Thanks for reading and sharing these updates and being a loyal fan of our journey.

13 Responses to "May 2016 Dividend Income Update"

  1. Hi mark great job keep up the good work.
    This is the first time I ever wrote a comment in any blog or website. But your blog got me, I have been trying to achieve the same goal for my wife and I to financial freedom. My wife and I own a condo in Burnaby BC with 50% left to pay for. I maxed out my wifes and I tfsa and ivested it all in index funds. Also I have 37,000 in a unregistered account that is also invested in index fund. I followed andrew hallams strategy with couch patato investor. My wife and I are 30 years old. So as of now I have

    150,000 left to pay off mortgage
    93,000 tfsa invested in index funds
    37,000 unregistered account in index funds
    15,000 in a emergency money save account
    15,000 in checking account
    My wife
    25,000 emergency money high interest acc
    25,000 checking account

    All my investment is through td waterhouse e series and I continue to invest 2200 monthly Sorry for the bible I wrote to you but my question is do you think its important for me and my wife should invest in dividends stocks at our age? Also from what your wisdom are we on the right track to financial freedom?
    Thank you

    1. First up, congrats on your investing progress thus far – well done for 30.

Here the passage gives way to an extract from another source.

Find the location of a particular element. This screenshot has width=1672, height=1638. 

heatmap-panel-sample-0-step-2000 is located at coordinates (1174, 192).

      I think indexing is an excellent way to invest, and I do it myself in my RRSP.

      I do however believe that owning a basket of blue-chip, established companies that have a history of paying dividends is also a great way to invest to earn passive income. Hence the updates I do. Our plan is to eventually “live off dividends” within the next 8 years – that is our goal – to cover basic living expenses.

      My approach takes on more risk. However, I’m convinced this is the best approach for us – focus on indexing in one account (RRSP) and hold Canadian stocks that pay dividends inside the TFSA and non-registered account for tax-efficient dividends.

      I think only you can decide if you have the temperament and are willing take on this risk to own individual stocks – otherwise, if unsure – stick with indexing. 🙂

      Thanks for reading the blog and see you around here more.

  2. Love the chart too!

    I totally agree with the process. It’s mine too 🙂

    How far ahead do you forecast? Did you forecast all the way to your $30K goal? I tend to look 1 year ahead … so I might need to forecast a longer window.

    1. I think our plan is to tap into RRSP in early 50s, draw it down over the next 10 years, keeping the dividend income intact (the $30k goal). We should also have pensions at 55 (with reduced penalties) and then CPP and OAS at 60 and 65 respectively.

      I haven’t done all the math yet but I will eventually. Thanks for the encouragement.

  3. Hi Mark,
    Regarding the line “invest in a tax-efficient manner for as long as possible”. When I prepare my investment balance sheet I include a line “Provision for future taxes”. To arrive at an amount I use my previous year’s average tax rate x 1/2 unrealized capital gains. I do the same thing for registered accounts. The deferred taxes in these two items can grow surprisingly quickly, becoming very tax inefficient.


    1. That’s smart and I should likely do the same. I have some (small) capital gains in the taxable account to account for, that will grow eventually I know, but I will exhaust the RRSP before the taxable account I think it terms of asset wind-down. Thanks for sharing.

  4. Great work Mark. Income up 13.6% and that will only keep growing! It’s the growing income that will meet your future needs, not the size of the pile.